Work to complete = Please restate the data that follows, leaving every word in place.
Top of Data in this exercise
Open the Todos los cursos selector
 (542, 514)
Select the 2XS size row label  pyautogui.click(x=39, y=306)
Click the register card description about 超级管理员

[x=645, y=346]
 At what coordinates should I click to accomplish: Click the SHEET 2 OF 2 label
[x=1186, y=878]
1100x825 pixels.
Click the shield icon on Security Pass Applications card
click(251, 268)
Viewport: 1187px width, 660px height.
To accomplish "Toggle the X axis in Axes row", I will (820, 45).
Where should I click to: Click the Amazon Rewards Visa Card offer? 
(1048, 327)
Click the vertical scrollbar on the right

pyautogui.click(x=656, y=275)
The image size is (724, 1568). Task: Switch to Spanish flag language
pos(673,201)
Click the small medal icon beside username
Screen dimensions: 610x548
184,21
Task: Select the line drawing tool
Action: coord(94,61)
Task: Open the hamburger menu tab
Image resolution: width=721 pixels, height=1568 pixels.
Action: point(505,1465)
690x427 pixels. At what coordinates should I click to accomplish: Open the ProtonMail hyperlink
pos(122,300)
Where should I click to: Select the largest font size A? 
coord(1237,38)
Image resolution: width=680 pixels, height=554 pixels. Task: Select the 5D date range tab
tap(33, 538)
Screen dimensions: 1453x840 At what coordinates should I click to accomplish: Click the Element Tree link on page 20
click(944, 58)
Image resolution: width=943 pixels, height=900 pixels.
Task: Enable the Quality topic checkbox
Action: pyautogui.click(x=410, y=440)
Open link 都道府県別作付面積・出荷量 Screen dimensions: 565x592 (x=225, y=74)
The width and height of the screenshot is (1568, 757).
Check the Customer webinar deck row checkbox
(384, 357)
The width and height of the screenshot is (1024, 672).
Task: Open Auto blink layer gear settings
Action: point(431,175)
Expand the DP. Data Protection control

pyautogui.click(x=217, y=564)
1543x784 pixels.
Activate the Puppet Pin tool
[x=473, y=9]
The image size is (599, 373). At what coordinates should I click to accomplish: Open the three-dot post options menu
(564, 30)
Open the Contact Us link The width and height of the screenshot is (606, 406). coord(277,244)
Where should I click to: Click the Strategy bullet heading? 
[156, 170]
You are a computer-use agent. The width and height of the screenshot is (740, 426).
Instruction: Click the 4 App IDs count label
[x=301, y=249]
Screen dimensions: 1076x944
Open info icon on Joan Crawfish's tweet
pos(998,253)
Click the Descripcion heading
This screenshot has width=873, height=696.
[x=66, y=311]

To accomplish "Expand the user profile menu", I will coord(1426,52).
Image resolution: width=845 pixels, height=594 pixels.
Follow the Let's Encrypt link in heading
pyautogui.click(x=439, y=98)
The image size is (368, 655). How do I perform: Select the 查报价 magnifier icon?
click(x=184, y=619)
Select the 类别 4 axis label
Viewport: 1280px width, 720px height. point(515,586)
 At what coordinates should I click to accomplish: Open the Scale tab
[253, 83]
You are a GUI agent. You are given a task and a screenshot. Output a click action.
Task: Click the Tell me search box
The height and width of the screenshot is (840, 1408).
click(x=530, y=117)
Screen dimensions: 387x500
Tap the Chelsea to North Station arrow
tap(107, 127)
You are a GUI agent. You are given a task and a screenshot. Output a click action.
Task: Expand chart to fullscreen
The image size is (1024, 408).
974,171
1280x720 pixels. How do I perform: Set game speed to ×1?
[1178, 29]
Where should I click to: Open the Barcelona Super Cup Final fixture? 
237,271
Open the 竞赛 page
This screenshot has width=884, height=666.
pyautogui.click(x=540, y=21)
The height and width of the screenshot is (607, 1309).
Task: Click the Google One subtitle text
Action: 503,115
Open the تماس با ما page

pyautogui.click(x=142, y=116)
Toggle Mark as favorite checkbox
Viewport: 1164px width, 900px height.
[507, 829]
Bottom of Data in this exercise
Written solution =
Open the Todos los cursos selector
 (542, 514)
Select the 2XS size row label  pyautogui.click(x=39, y=306)
Click the register card description about 超级管理员

[x=645, y=346]
 At what coordinates should I click to accomplish: Click the SHEET 2 OF 2 label
[x=1186, y=878]
1100x825 pixels.
Click the shield icon on Security Pass Applications card
click(251, 268)
Viewport: 1187px width, 660px height.
To accomplish "Toggle the X axis in Axes row", I will (820, 45).
Where should I click to: Click the Amazon Rewards Visa Card offer? 
(1048, 327)
Click the vertical scrollbar on the right

pyautogui.click(x=656, y=275)
The image size is (724, 1568). Task: Switch to Spanish flag language
pos(673,201)
Click the small medal icon beside username
Screen dimensions: 610x548
184,21
Task: Select the line drawing tool
Action: coord(94,61)
Task: Open the hamburger menu tab
Image resolution: width=721 pixels, height=1568 pixels.
Action: point(505,1465)
690x427 pixels. At what coordinates should I click to accomplish: Open the ProtonMail hyperlink
pos(122,300)
Where should I click to: Select the largest font size A? 
coord(1237,38)
Image resolution: width=680 pixels, height=554 pixels. Task: Select the 5D date range tab
tap(33, 538)
Screen dimensions: 1453x840 At what coordinates should I click to accomplish: Click the Element Tree link on page 20
click(944, 58)
Image resolution: width=943 pixels, height=900 pixels.
Task: Enable the Quality topic checkbox
Action: pyautogui.click(x=410, y=440)
Open link 都道府県別作付面積・出荷量 Screen dimensions: 565x592 (x=225, y=74)
The width and height of the screenshot is (1568, 757).
Check the Customer webinar deck row checkbox
(384, 357)
The width and height of the screenshot is (1024, 672).
Task: Open Auto blink layer gear settings
Action: point(431,175)
Expand the DP. Data Protection control

pyautogui.click(x=217, y=564)
1543x784 pixels.
Activate the Puppet Pin tool
[x=473, y=9]
The image size is (599, 373). At what coordinates should I click to accomplish: Open the three-dot post options menu
(564, 30)
Open the Contact Us link The width and height of the screenshot is (606, 406). coord(277,244)
Where should I click to: Click the Strategy bullet heading? 
[156, 170]
You are a computer-use agent. The width and height of the screenshot is (740, 426).
Instruction: Click the 4 App IDs count label
[x=301, y=249]
Screen dimensions: 1076x944
Open info icon on Joan Crawfish's tweet
pos(998,253)
Click the Descripcion heading
This screenshot has width=873, height=696.
[x=66, y=311]

To accomplish "Expand the user profile menu", I will coord(1426,52).
Image resolution: width=845 pixels, height=594 pixels.
Follow the Let's Encrypt link in heading
pyautogui.click(x=439, y=98)
The image size is (368, 655). How do I perform: Select the 查报价 magnifier icon?
click(x=184, y=619)
Select the 类别 4 axis label
Viewport: 1280px width, 720px height. point(515,586)
 At what coordinates should I click to accomplish: Open the Scale tab
[253, 83]
You are a GUI agent. You are given a task and a screenshot. Output a click action.
Task: Click the Tell me search box
The height and width of the screenshot is (840, 1408).
click(x=530, y=117)
Screen dimensions: 387x500
Tap the Chelsea to North Station arrow
tap(107, 127)
You are a GUI agent. You are given a task and a screenshot. Output a click action.
Task: Expand chart to fullscreen
The image size is (1024, 408).
974,171
1280x720 pixels. How do I perform: Set game speed to ×1?
[1178, 29]
Where should I click to: Open the Barcelona Super Cup Final fixture? 
237,271
Open the 竞赛 page
This screenshot has width=884, height=666.
pyautogui.click(x=540, y=21)
The height and width of the screenshot is (607, 1309).
Task: Click the Google One subtitle text
Action: 503,115
Open the تماس با ما page

pyautogui.click(x=142, y=116)
Toggle Mark as favorite checkbox
Viewport: 1164px width, 900px height.
[507, 829]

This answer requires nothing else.